Senator Kohl and I have introduced this bill twice before
-- in 2000 and 2001. It is an idea whose time has come.
The purpose of our NOPEC bill is simple -- it would treat
OPEC like any other cartel. If OPEC were a group of
private companies colluding on prices, the executives
could be prosecuted and sent to jail, and the firms
would pay millions of dollars in fines or maybe even
billions in fines. Unfortunately, however, for years
enforcement has been constrained by two related
court opinions.

In 1979, a federal district court found that OPEC's
price-setting decisions were "governmental" acts and
accordingly that they were given sovereignty status
and protected by the Foreign Sovereign Immunities
Act. Subsequently, in 1981, a Federal Court of Appeals
declined to consider the appeal of that antitrust case
based on the so-called "act of state" doctrine.
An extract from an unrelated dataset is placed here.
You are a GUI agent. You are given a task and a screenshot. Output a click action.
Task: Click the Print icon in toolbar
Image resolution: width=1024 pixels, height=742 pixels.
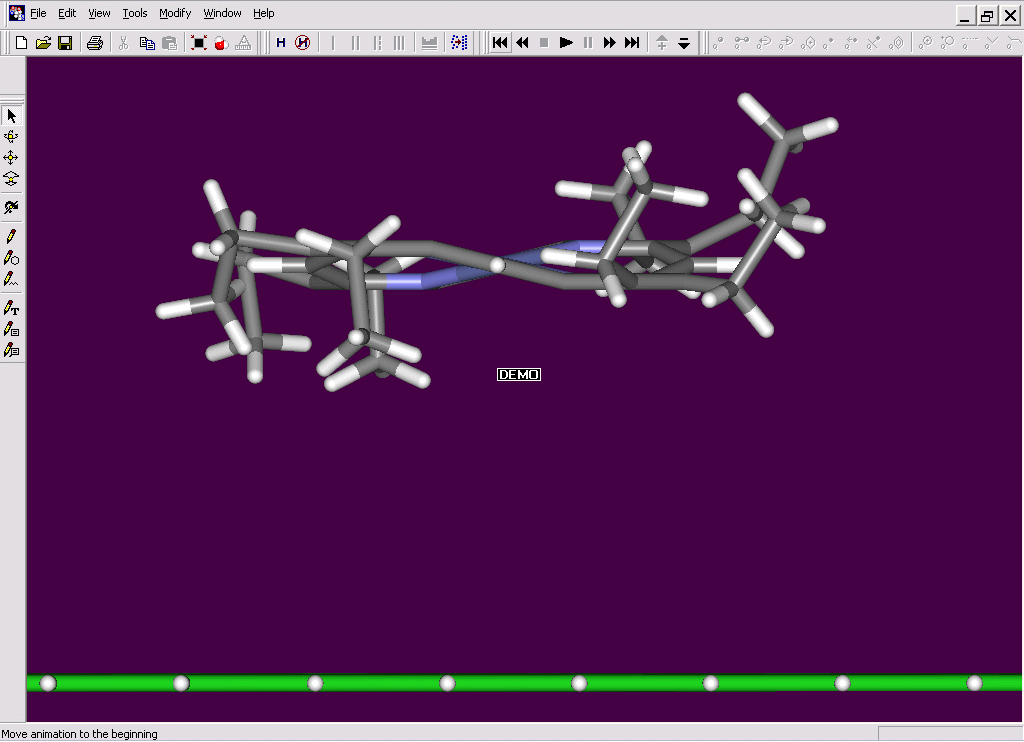(94, 43)
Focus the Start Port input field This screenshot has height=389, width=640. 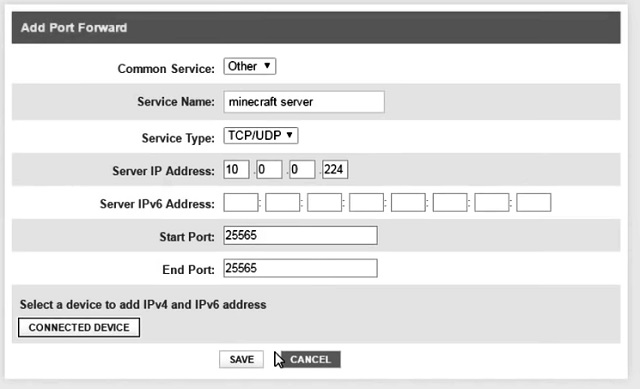(x=300, y=236)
NOPEC would effectively reverse these decisions by
making it clear that OPEC's activities are not protected
by sovereign immunity and that the Federal courts
should not decline to hear such a case based on the
"act of state" doctrine. As a result, under NOPEC, the
Department of Justice, and the Federal Trade Commission
could bring a legal antitrust enforcement action against
foreign states engaging in the restraint of trade regarding
oil and other petroleum products.

Simply put, NOPEC assures that our U.S. antitrust
agencies have jurisdiction and authority to bring such
cases.

We don't intend to give up the fight for lower gasoline
prices. Today I want the members of OPEC to hear a
message loud and clear -- we won't quit fighting for
American consumers! When OPEC wants to do business
with America, it must abide by our antitrust laws.